Now the decision comes down to Full Carbon or Carbon shaft w/plastic blades...

Is there much of a weight difference between the two?
There will be a slight difference in weight with the plastic blades weighing more than the carbon blades. But, there are other factors to consider such as age, weight, etc. I'll explain.

Yesterday, I had an annual physical (I'm now 64 years old) and they weighed me in at 156 pounds. With my kayak fishing, I usually have to travel long distances to get to my "honey holes" and I've been going to these same places since 2004. My paddle blades are "touring blades" meaning they are not too long at 19", but not as wide as a regular blade. The width of my carbon blades is just over 5". I chose these particular blades because of my small skeletal frame and my basically 150 pound frame since these blades are considered best for low angle paddling which I prefer over high angle paddling. High angle paddling is tough on my shoulder joints.
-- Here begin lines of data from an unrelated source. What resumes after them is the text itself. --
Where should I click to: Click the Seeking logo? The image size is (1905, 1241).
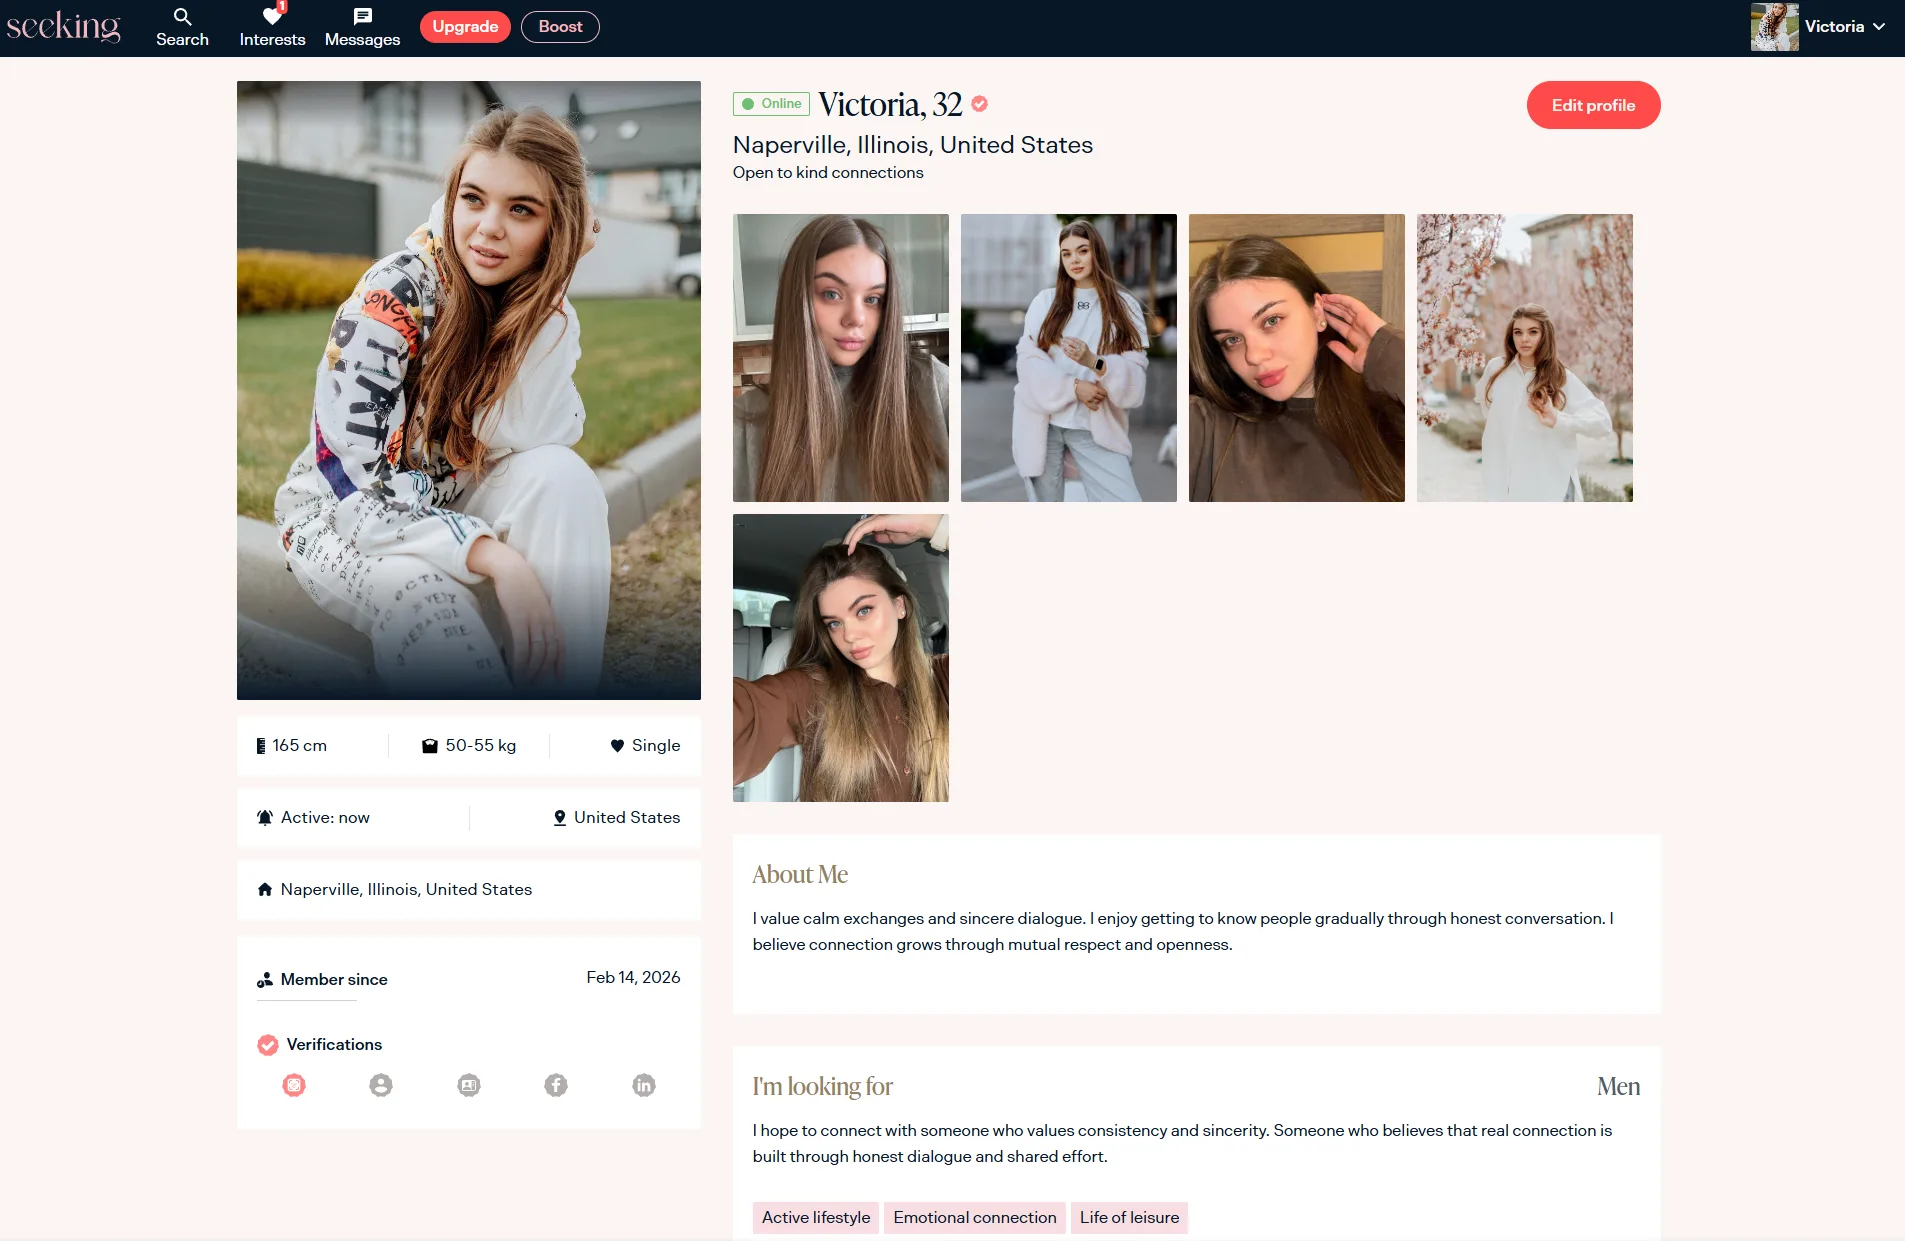point(63,27)
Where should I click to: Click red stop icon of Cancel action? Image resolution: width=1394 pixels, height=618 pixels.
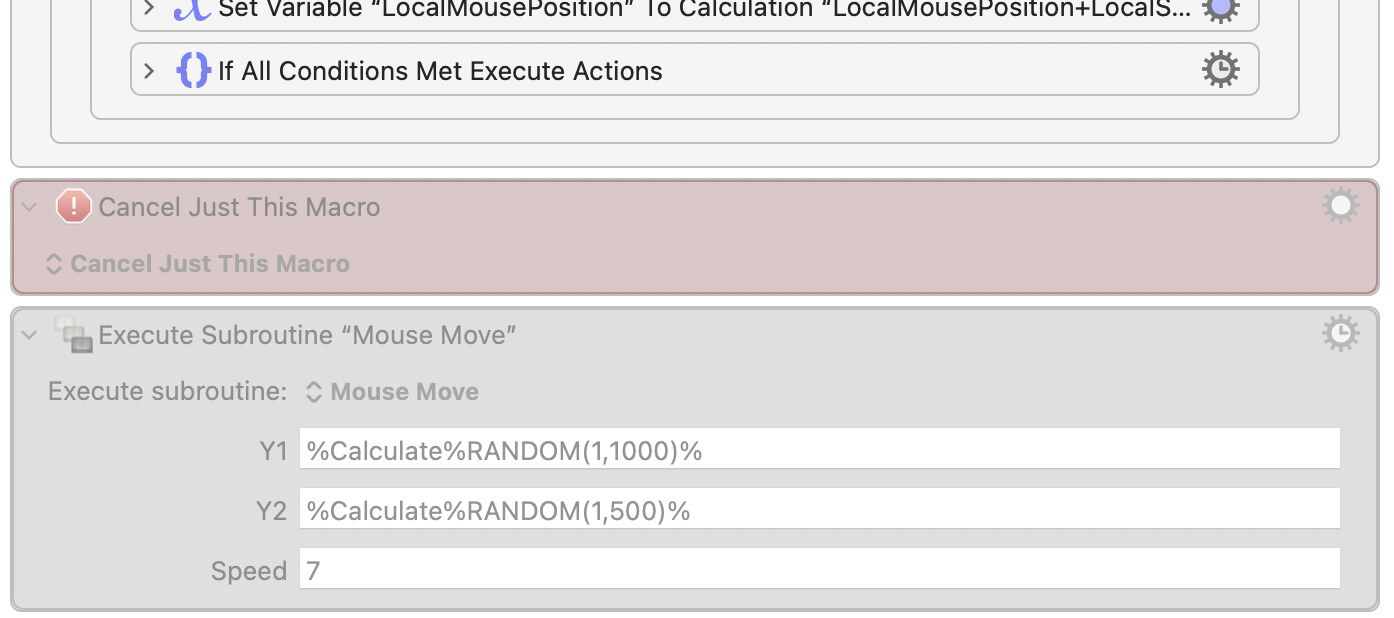73,207
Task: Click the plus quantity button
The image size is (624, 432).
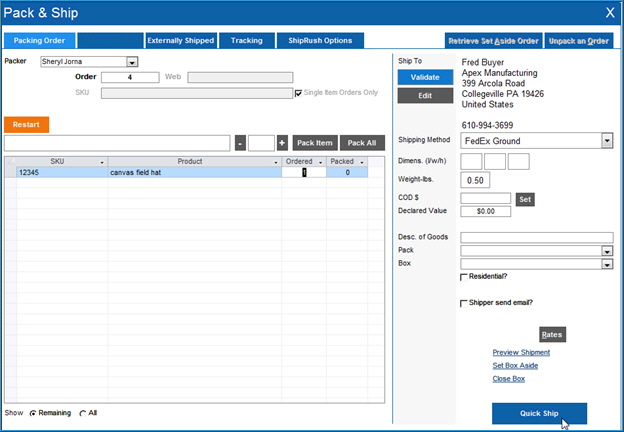Action: click(282, 143)
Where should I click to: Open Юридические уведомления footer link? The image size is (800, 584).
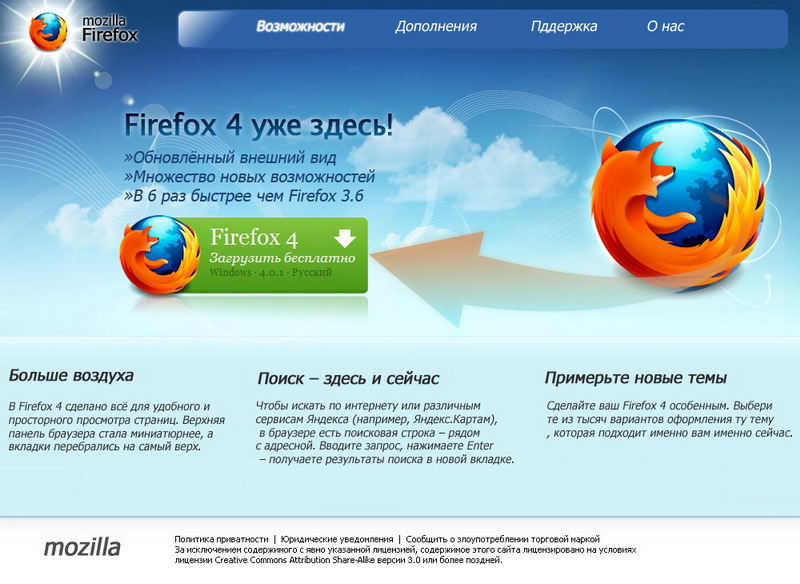point(337,539)
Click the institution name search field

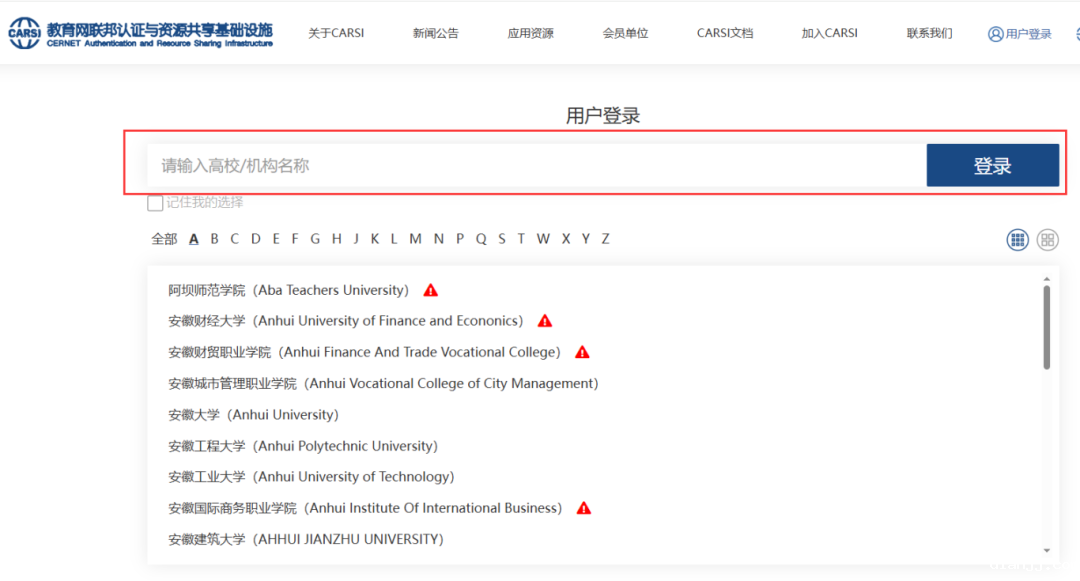[x=535, y=166]
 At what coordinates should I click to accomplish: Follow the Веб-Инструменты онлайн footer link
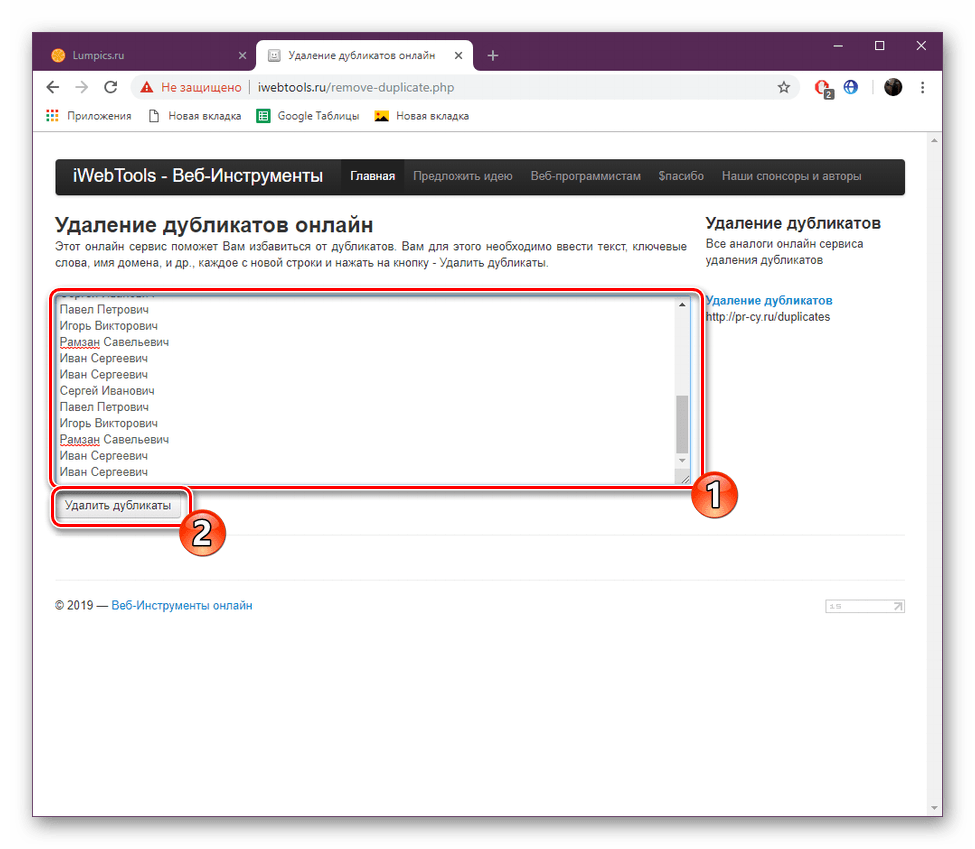point(182,605)
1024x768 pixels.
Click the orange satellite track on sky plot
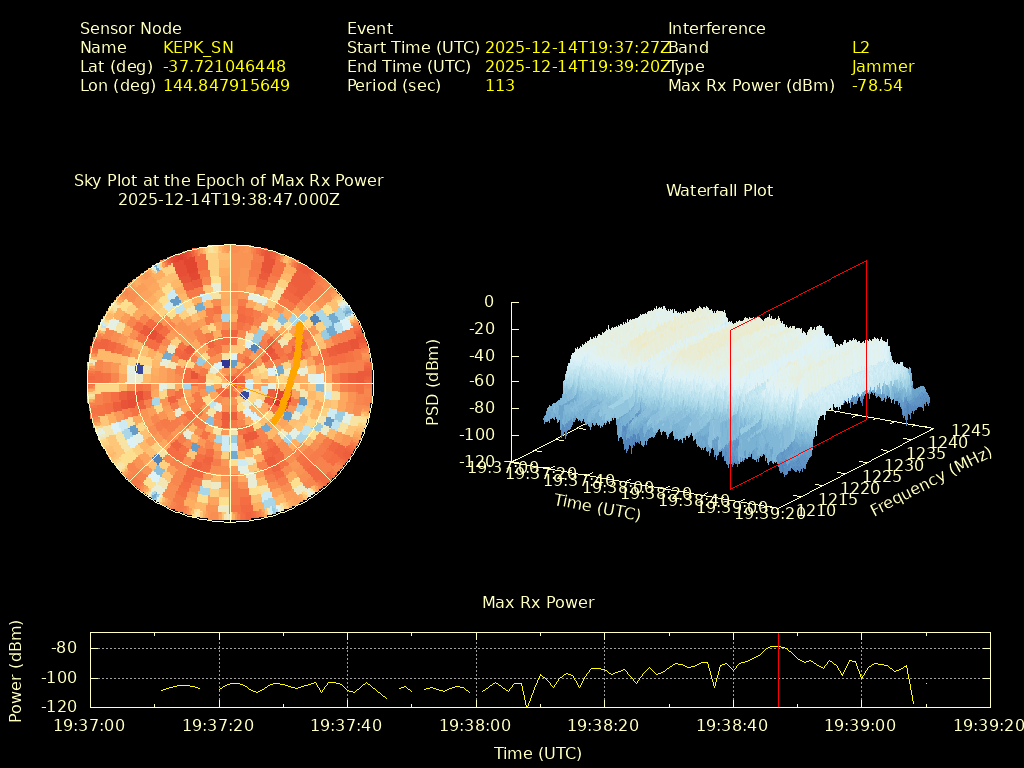pos(291,372)
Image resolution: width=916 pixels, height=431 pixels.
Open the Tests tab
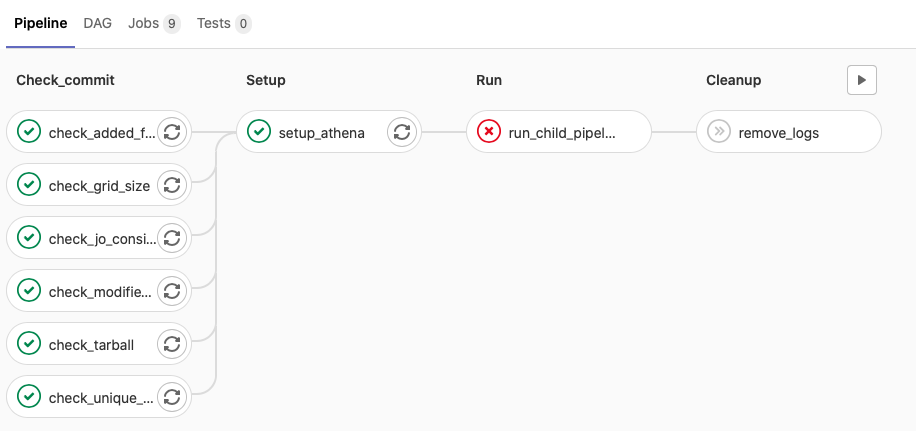[x=224, y=23]
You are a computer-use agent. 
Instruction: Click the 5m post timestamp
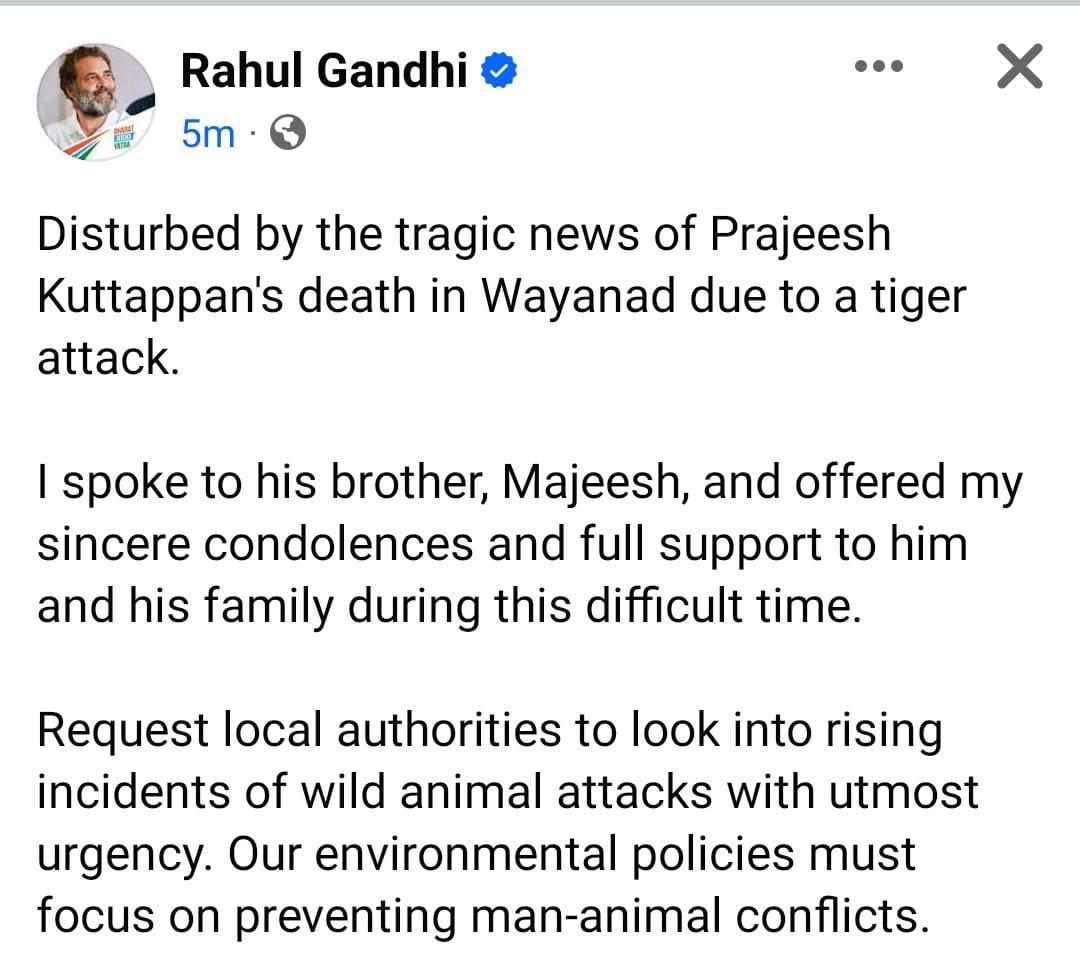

Now, the other factors. My all carbon paddle weighs in at 26 ounces in 220 length. Lets say a 220 length carbon shaft paddle with plastic blades weighs in at 29 ounces. The difference is only 3 ounces. That's not much in most everyone's eyes.

Now lets talk "swing weight". Let's say I have to make 2000 (or more) paddle strokes during my yak fishing trip. At 2000 strokes, those extra 3 ounces (29 minus 26) comes out to 6000 ounces which when divided by 16 ounces (1 pound) means I'm swinging/pulling an extra 375 pounds through the water for the entire trip.

At my 156 pounds, I'm going to feel that extra weight at the end of the day's fishing when it's brutally hot where I live (100 F degree days in the summer). I didn't want to feel those extra 375 pounds at the end of the day when I returned to my truck at the launch point. The extra energy required for these pounds would make me feel totally exhausted. Without dealing with that extra 375 pounds, I'm only tired, but not exhausted.

A person who weighs 200 pounds might or might not notice those extra 375 pounds of swing/pull weight. A person who weighs 225 won't notice it.

The above is from my own personal experience so it's basically "food for thought".